Single by Dr. Alban

from the album I Believe
- A-side: "Guess Who's Coming to Dinner"
- Released: 1997
- Studio: Dr. Records
- Genre: Eurodance
- Length: 3:38
- Label: CNR Music
- Songwriters: Dr. Alban; Peter Hartmann; Robin Rex;
- Producer: Dr. Alban

Dr. Alban singles chronology
| "Hallelujah Day" (1996) | "Mr. DJ" / "Guess Who's Coming to Dinner" (1997) | "Long Time Ago" (1998) |

Music video
- "Mr. DJ" on YouTube

= Mr. DJ (Dr. Alban song) =

1997 single by Dr. Alban

"Mr. DJ" is a song by Sweden-based musician and producer Dr. Alban, released as a double A-side with "Guess Who's Coming to Dinner" in 1997. It was the lead single from his fifth studio album, I Believe (1997), and has been described as a typical Dr. Alban song, but updated to incorporate more progressive house and trance. Featuring backing vocals by singer Monica Löfgren, it was successful in Spain, peaking at number three on the Spanish Singles Chart. Additionally, it peaked at number six in Sweden and number eight in Finland, and it also charted in Austria and Germany. On the Eurochart Hot 100, the single peaked at number 79. German DJ/production team Sash! made remixes of the track.

==Track listings==

12-inch single, France (1997)
| No. | Title | Length |
|---|---|---|
| 1. | "Mr. DJ" (Tokapi Extended Mix) | 5:20 |
| 2. | "Mr. DJ" (Tokapi Sash Mix) | 5:35 |
| 3. | "Mr. DJ" (R 'n' B Mix) | 3:25 |

CD single, France (1997)

● Extracted records:

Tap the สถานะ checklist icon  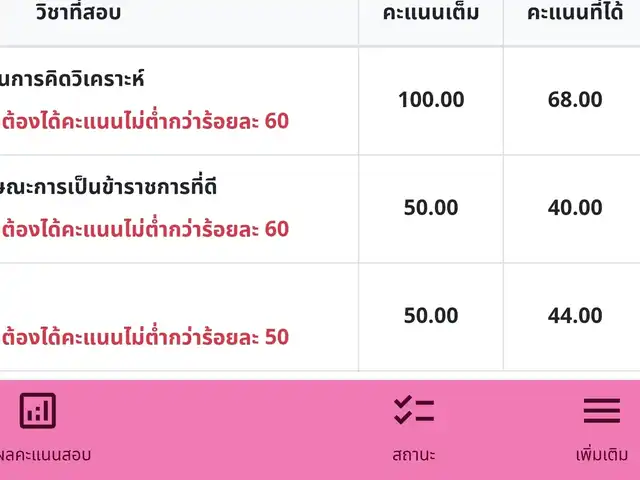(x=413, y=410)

* * *

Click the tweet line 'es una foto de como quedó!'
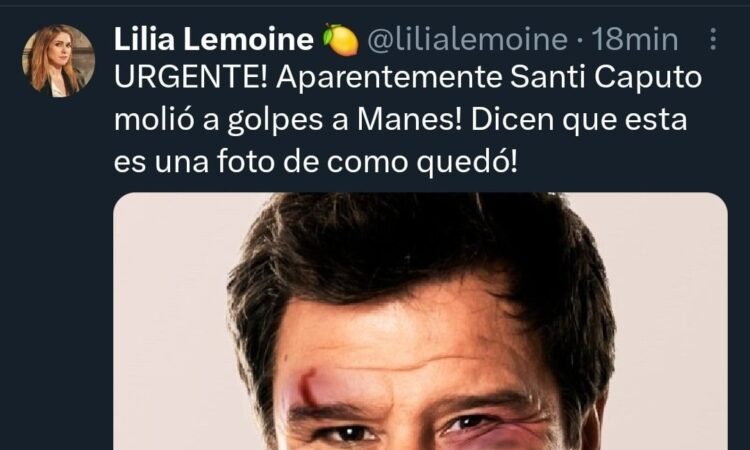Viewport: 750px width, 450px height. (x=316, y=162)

● Given instruction A: From the Mr. DJ article, list every country where the single is said to have charted.
● Given instruction B: Write out the Mr. DJ article again, starting at "Music video" and ending at "of the track.", and swap "Spain" for "Portugal".

● Correct answer A: Spain, Sweden, Finland, Austria, Germany

● Correct answer B:
Music video
- "Mr. DJ" on YouTube

= Mr. DJ (Dr. Alban song) =

1997 single by Dr. Alban

"Mr. DJ" is a song by Sweden-based musician and producer Dr. Alban, released as a double A-side with "Guess Who's Coming to Dinner" in 1997. It was the lead single from his fifth studio album, I Believe (1997), and has been described as a typical Dr. Alban song, but updated to incorporate more progressive house and trance. Featuring backing vocals by singer Monica Löfgren, it was successful in Portugal, peaking at number three on the Spanish Singles Chart. Additionally, it peaked at number six in Sweden and number eight in Finland, and it also charted in Austria and Germany. On the Eurochart Hot 100, the single peaked at number 79. German DJ/production team Sash! made remixes of the track.